One of the main predictions of economics is that people will specialize as society gets richer, more complicated, and more technologically advanced.  Instead of doing everything ourselves, we will train for a specific job and use our money to buy everything we need.  And this prediction usually comes true.  We no longer make our own clothes or build our own shelter.

But this prediction does not hold true with cooking.  Most people who have thought about the future in the last century thought that, by the 21st century, nobody would cook their own food.  And yet we do.  Yes, there are some people who don't know how to cook and go to restaurants or order food all the time.  But contrary to economic theory, these people tend to be the poorest members of the society, rather than the richest.  Why is it that high-wage people spend so much time doing a menial activity rather than hiring specialists to do the job?

In my experience, many people who learned how to cook good food did so for health reasons.  If you or a family member has gluten intolerance, juvenile-onset diabetes, or some other special food need, then it will be very hard to purchase a good, suitable diet on a middle-class income.  You will have to learn how to provide it yourself.  And once you learn how to do that, you find that you are a much better cook (from your point of view) than the people working at most of the local restaurants.  You have become the efficient producer of your food needs.

But this cannot the the main reason; there are plenty of people with no special needs who cook their own food.  Why is this?
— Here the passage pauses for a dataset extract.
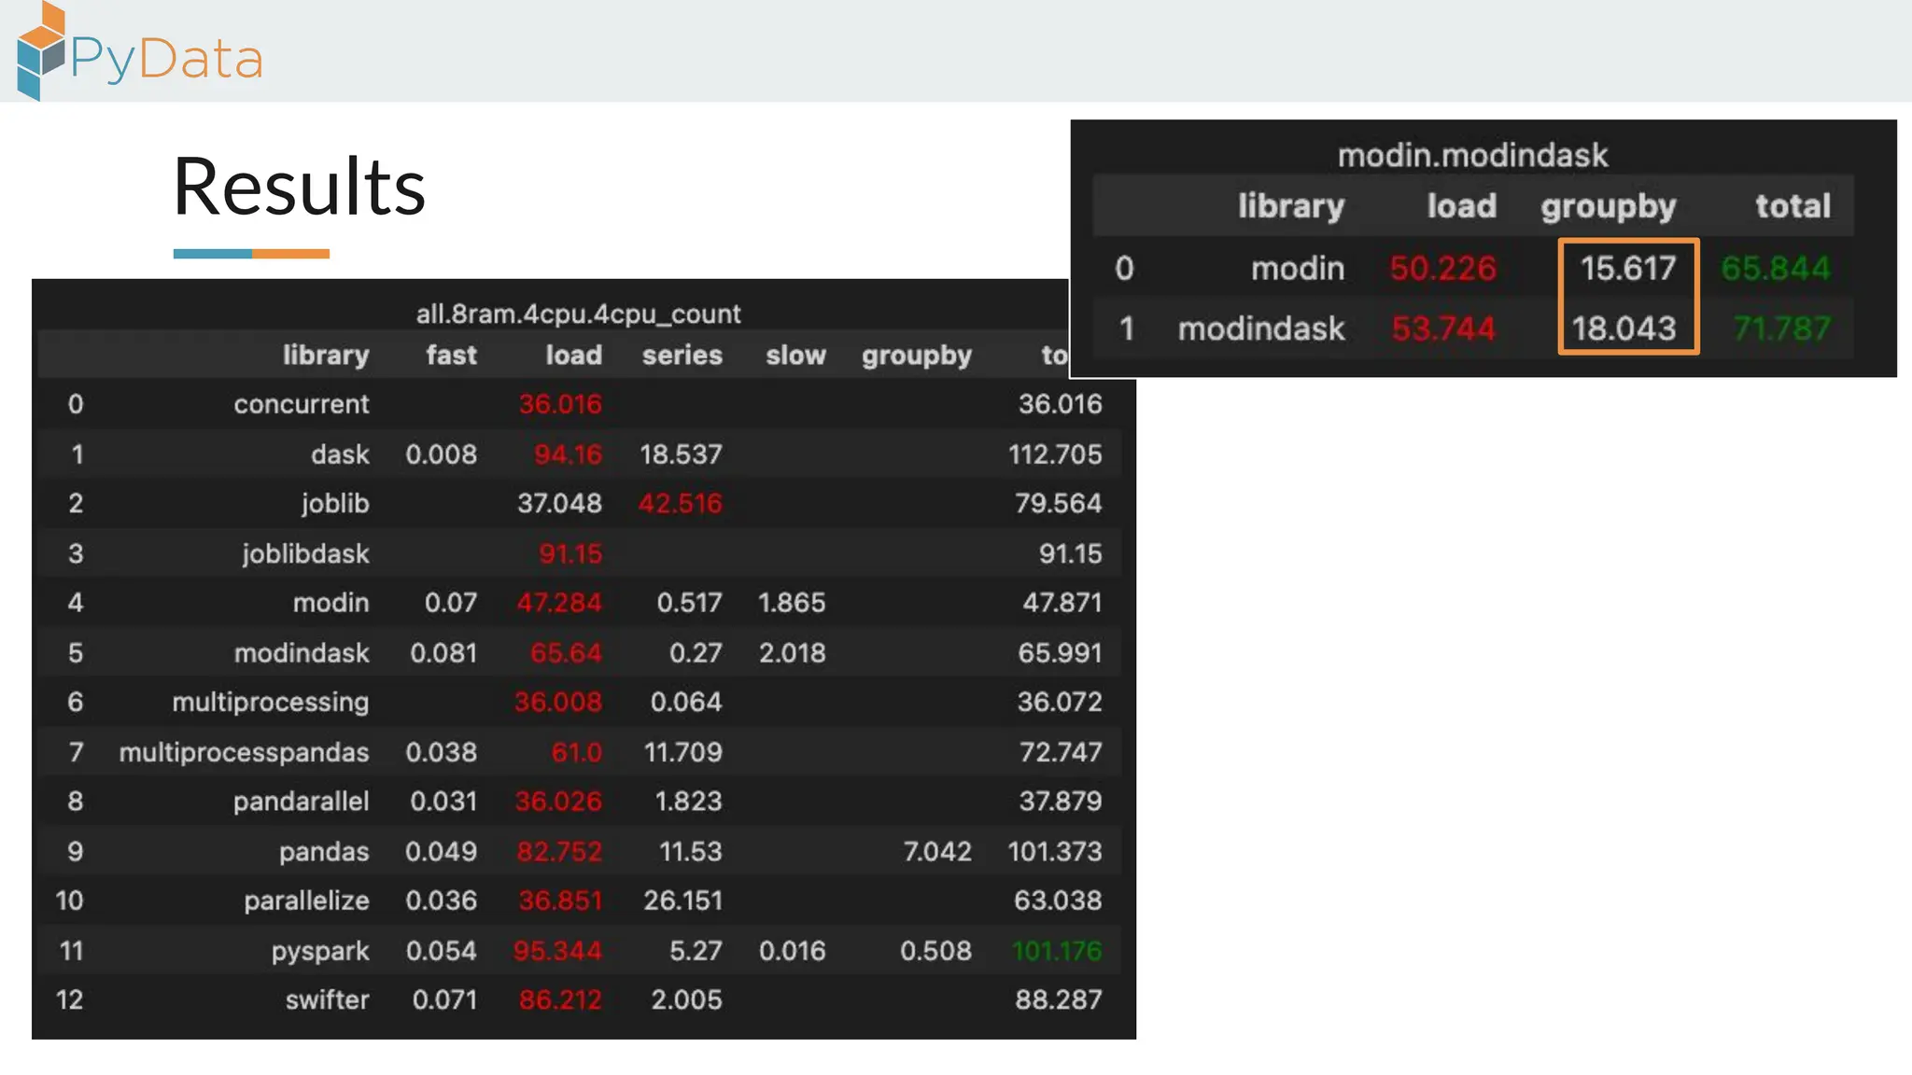
Task: Click the modin.modindask table title
Action: coord(1472,155)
One explanation is that most chain restaurants are horrible, from both a health and quality standpoint.  Their entire strategy is to attract impulse purchases from the ignorant or time-constrained, and this leads to calorie-dense, nutrient-poor dishes that are loaded with salt, fat, and simple carbohydrates.  Once you reach a certain level of education and awareness, you simply cannot tolerate this on a regular basis.  So people cook their own food because they have no other alternative.

But an economist is not satisfied with this explanation.  Why has the market failed to provide restaurants that meet the needs of people who want good, healthy food?  The demand is clearly there, and the people demanding it have money.

The answer is cost.  These restaurants do exist, but they are very expensive.  I would have to pay at least $30 a plate to get food that is as good and healthy as the stuff that I, my mom, my dad, or my friend can cook on a regular basis.  Getting good ingredients, keeping them fresh, and cooking them properly takes attention and skill, and it costs a lot to hire the kind of people who can manage it.*

My conclusion is that the desire for good food rises faster than income.  Your palate expands faster than your wallet.  In economic terms, good food has a very high income elasticity of demand.  A poor person earning $10 an hour is satisfied with an $8 dinner from a chain restaurant.  A richer person earning $30 an hour wants a dinner that would cost $50 a plate if purchased in a restaurant.

Assuming that the same abilities that increase earning power allow one to cook food more efficiently, so that each person takes one hour to prepare dinner, it makes economic sense for the poor people to eat out and the rich people to cook their own food.

*There is also the matter of communication costs.  You know what you like.  You know what brand of sauces you prefer, and exactly how long and in what manner you like your vegetables cooked.  It is costless for you to incorporate this information into your own cooking, but very costly to communicate these requests to a restaurant, or to find a restaurant that meets your preferences.

1 comment:

Lou said...

Eating out is for vacations and when the overpowering urge for junk food kicks in. Other than that home is the best.